FERC Finds Flaming Gorge Pipeline Application "Deficient"
Wyoming/Colorado - The preliminary permit application filed on September 1, 2011, for the Regional Watershed Supply Project (FERC No. 14263-000), has been found "deficient" for failure to identify the owner(s) and locations of proposed project facilities.
In a letter dated October 5th, 2011, the Federal Energy Regulatory Commission responded to RWSP proponent Aaron Million's application, by identifying two sections of the application that are deficient, as well as requesting additional information that is needed for the agency to complete it's evaluation of the preliminary permit application.
Included in the response from FERC, is notice the the projects proposed licensing schedule is inconsistent with Commission regulations. Million's application only allows 6 months for consulting with participants and doing technical studies after the Notice of Intent and Pre-Application Documents are submitted.
In addition, the Commission states it may have jurisdiction of any proposed natural-gas pipelines the applicant seeks to install to power nine stations used to pump Green River water up and over the Continental Divide.
Failure to provide this information may result in the application being rejected.
In it's letter dated Oct. 5th, FERC listed the following deficiencies and additional information that is needed.
1. Section 4.81 (a) requires that an applicant identify the owners or operators of any dam or facility that is part of the proposed project.
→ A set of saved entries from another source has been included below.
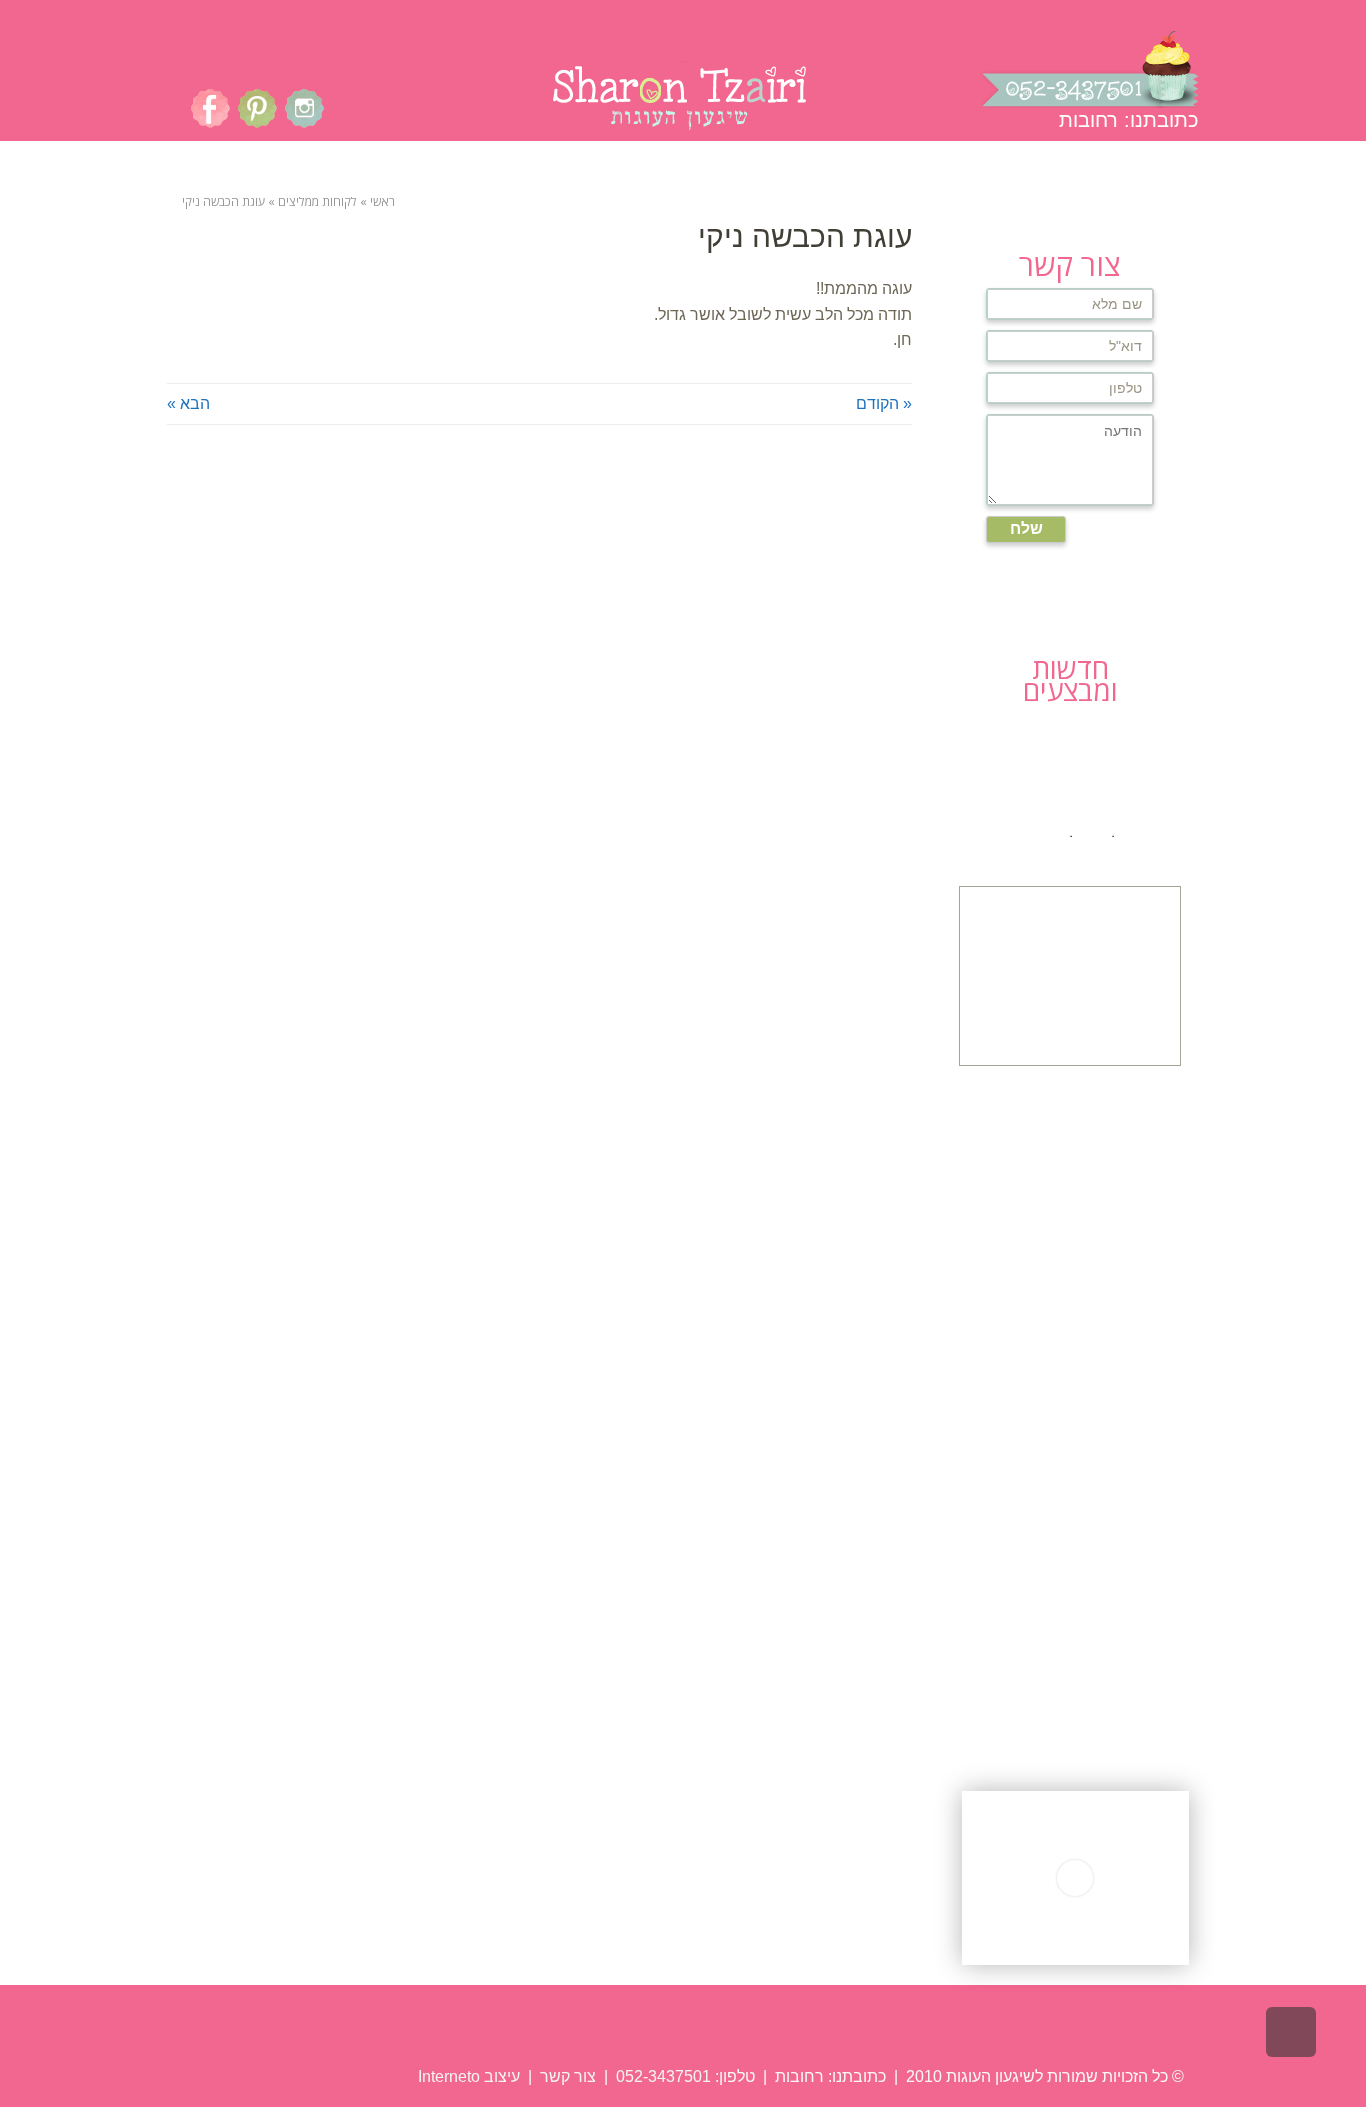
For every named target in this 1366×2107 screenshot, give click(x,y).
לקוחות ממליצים (317, 201)
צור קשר (566, 2076)
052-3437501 (663, 2076)
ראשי (382, 201)
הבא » (188, 403)
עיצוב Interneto (469, 2076)
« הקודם (884, 403)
Please identify the federal owner or operator of Flaming Gorge Reservoir and give the name and address of the owner of Lake Hattie.
2. Section 4.81 (b) requires that you describe the proposed project, specifying all the facilities that would be part of your proposal. Our review of your application shows that your Exhibit 3 map does not show several proposed developments. Please revise the Exhibit 3 map to identify the location of: (a) the Wild Horse Canyon Pumped Storage Project; (b) the nine natural-gas powered pump stations; and (c) the four reservoirs that you propose to build as part of the overall water supply project.
1. Because the Commission would only have jurisdiction with regard to the proposed hydroelectric development, which is only one component of the proposed 501-mile-long water supply pipeline project, construction of substantial parts of the overall project may require permits from other federal agencies. For the 3,212 acres of federal land you identify in exhibit 3, please identify the responsible federal agencies that manage those lands.
2. For us to better understand the elevation changes along the proposed pipeline, please include a drawing of the hydraulic grade line at the various pipeline stations, including a plot of the ground elevation at each station.
3. On a separate map of the proposed pipeline, highlight the part of the pipeline where you are proposing to develop the hydroelectric facilities.